Media Reality


We hear a lot about the “dumbing down” of the media and we nod wisely as we agree and complain what it is doing to other people's children. The media moguls tell us that they are giving us what we want in the tabloids, whether papers, talk radio or cable/broadcast news. At the same time, financial constraints push good drama off our screens to be replaced by the cheaper casts of ‘reality’ programs. But is there an inevitable reinforcing feedback mechanism working on all of us here?

So we have a major question hanging in the air.  As we read, listen or watch this media content that we huff and puff about becoming dumber everyday, are we becoming dumber as we consume it? Quickly, we will all scream of course not, not me, it’s them out there. Appel in his paper in the current issue of Media Psychology set out to test this (1).

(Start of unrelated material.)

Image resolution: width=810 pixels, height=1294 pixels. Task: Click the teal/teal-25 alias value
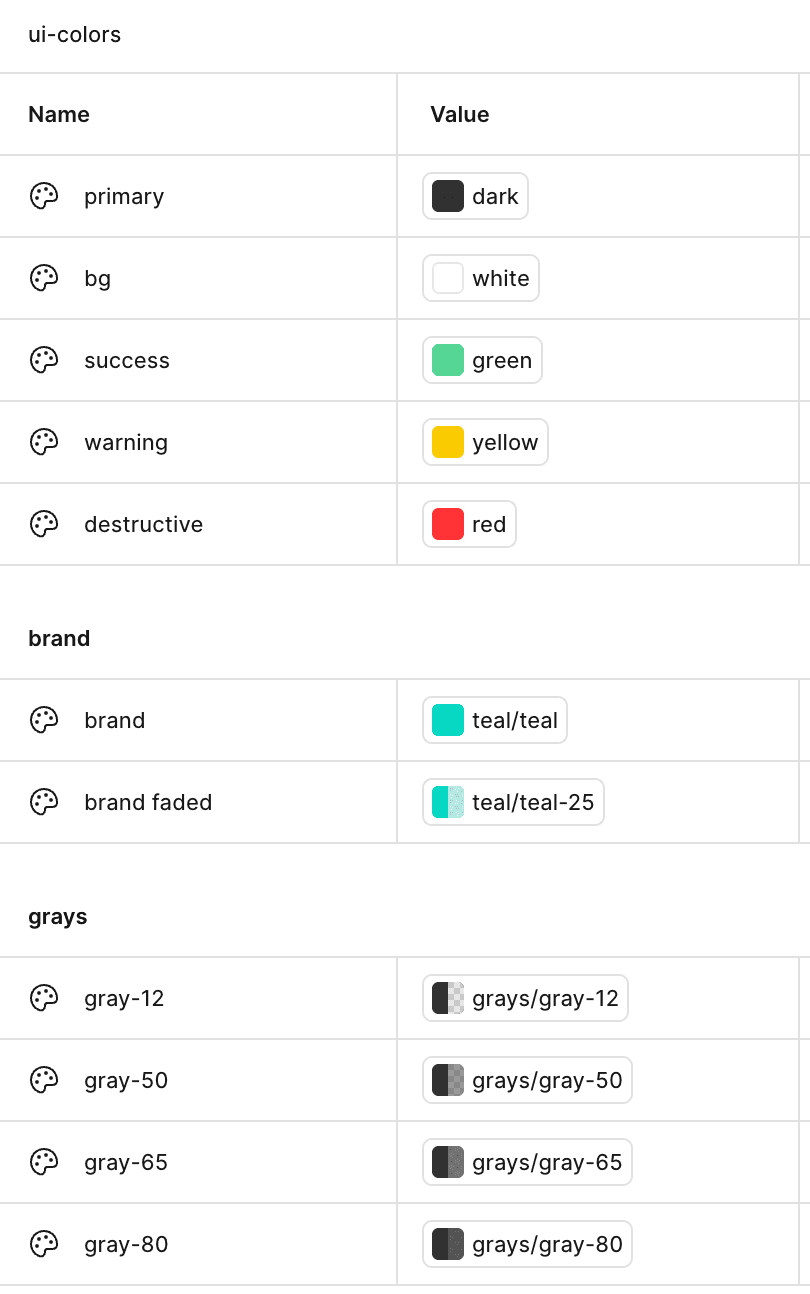pyautogui.click(x=514, y=802)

There were 81 participants in their mid twenties who were given versions of a movie script to read. Both scripts were about a 35-year old guy who is extremely unintelligent and a right-wing skinhead to boot. He meets his friends in a bar and gets drunk. The bad version then has him being a soccer hooligan who gets into a fight at the match and misses the ending. He’s so drunk that he sleeps through the next day and then gets mad when he heard his team lost.

The participants were split up into groups. Some had one script some the other. Some groups were asked to note what the differences were between them and Mr. Meir the soccer hooligan. After all this excitement, all the participants were given a 30-question general knowledge multiple-choice examination.

The “dumbest” were the people who were not asked to contrast Mr. Meir’s behavior and their own and the “very dumbest” were those who read the whole sorry tale without any instructions.

The author says that ‘the short term influence on cognitive functioning is a promising new field of enquiry.’ I’m sure that we all hope that the effect is short term, but what about the continual media priming of a plethora of junk for our daily consumption? We know that constant repetition works as a brain washing technique. But if it’s a wide range of rubbish that we consume, does that mean that we’ll all forget who painted Geurnica, or why?